Border Operations and Personnel Details
According to the GAO, border security activities - spanning ground and air missions such as surveillance, training, aerial logistics, supply chain assistance, and intelligence analysis - accounted for more than $1.45 billion, representing over half of total border spending through March 31.
According to the GAO, the Pentagon allocated $366 million to build and maintain immigration detention facilities within the continental United States. The GAO also reported that $66 million went toward backing migrant detention efforts under Operation Southern Guard at the U.S. naval base in Guantanamo Bay, Cuba.
According to the GAO, since resuming office, Trump has overseen large-scale removal of undocumented immigrants. Early in his second term, he issued executive orders that proclaimed a national emergency along the southern border and broadened the military's involvement in immigration enforcement.

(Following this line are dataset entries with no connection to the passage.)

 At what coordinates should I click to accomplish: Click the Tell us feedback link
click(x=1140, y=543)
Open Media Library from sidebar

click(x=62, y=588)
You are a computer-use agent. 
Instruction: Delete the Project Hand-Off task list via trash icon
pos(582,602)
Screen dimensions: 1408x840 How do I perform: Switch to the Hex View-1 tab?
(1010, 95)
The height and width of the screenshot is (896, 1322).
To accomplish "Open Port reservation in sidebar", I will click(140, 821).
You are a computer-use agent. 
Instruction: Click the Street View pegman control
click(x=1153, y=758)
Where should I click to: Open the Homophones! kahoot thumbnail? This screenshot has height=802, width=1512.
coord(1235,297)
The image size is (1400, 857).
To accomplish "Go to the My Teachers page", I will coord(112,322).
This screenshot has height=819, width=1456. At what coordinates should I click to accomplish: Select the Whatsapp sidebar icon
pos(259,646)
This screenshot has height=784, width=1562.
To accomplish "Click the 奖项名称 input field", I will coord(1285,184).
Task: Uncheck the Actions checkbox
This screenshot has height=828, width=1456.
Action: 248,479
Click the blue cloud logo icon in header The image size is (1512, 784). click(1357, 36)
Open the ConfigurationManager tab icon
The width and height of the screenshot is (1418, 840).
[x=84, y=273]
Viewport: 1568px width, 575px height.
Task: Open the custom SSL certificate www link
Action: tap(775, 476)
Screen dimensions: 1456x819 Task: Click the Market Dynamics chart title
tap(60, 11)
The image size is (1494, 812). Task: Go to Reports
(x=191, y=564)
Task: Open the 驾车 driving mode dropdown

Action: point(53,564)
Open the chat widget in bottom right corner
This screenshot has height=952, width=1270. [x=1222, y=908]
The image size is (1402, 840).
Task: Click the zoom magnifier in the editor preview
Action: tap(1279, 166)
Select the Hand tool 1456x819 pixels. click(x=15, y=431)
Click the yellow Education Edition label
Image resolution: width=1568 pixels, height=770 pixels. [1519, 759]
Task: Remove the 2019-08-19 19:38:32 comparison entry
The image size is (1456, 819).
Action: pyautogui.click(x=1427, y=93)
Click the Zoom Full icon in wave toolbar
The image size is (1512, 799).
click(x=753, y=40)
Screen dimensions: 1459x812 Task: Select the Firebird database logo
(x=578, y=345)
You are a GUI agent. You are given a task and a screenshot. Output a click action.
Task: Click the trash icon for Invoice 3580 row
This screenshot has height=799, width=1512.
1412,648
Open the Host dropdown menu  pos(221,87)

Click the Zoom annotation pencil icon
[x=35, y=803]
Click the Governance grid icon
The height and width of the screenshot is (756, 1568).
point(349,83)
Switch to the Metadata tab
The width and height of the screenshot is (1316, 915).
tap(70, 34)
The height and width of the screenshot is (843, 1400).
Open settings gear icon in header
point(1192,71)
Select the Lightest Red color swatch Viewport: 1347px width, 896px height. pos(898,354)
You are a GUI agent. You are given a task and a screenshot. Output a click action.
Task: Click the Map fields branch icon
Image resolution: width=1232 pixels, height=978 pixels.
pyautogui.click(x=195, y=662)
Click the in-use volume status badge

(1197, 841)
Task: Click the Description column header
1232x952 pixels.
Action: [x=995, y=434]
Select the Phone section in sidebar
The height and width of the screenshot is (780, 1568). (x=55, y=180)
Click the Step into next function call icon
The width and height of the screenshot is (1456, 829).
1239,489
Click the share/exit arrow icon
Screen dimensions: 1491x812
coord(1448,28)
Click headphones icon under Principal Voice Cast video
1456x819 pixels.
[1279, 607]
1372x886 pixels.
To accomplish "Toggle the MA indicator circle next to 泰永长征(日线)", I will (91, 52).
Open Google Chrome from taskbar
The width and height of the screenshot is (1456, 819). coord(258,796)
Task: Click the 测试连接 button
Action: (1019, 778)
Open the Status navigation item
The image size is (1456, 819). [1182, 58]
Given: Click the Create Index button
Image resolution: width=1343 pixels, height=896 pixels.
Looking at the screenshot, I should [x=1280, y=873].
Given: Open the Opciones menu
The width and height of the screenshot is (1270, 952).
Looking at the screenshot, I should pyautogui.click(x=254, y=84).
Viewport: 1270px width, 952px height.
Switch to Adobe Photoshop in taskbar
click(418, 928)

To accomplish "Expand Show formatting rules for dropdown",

These border operations have now been running for 16 months. In March, as the operation reached its one-year mark, U.S. Northern Command - the unit responsible for the mission - told reporters that troops had completed around 22,000 "enhanced detection and monitoring missions to highlight illegal crossings" from Mexico, involving more than 20,000 service members.
Broader Implications
The prolonged deployment and diversion of maintenance funds have sparked debate in Congress about whether the military's core readiness is being compromised.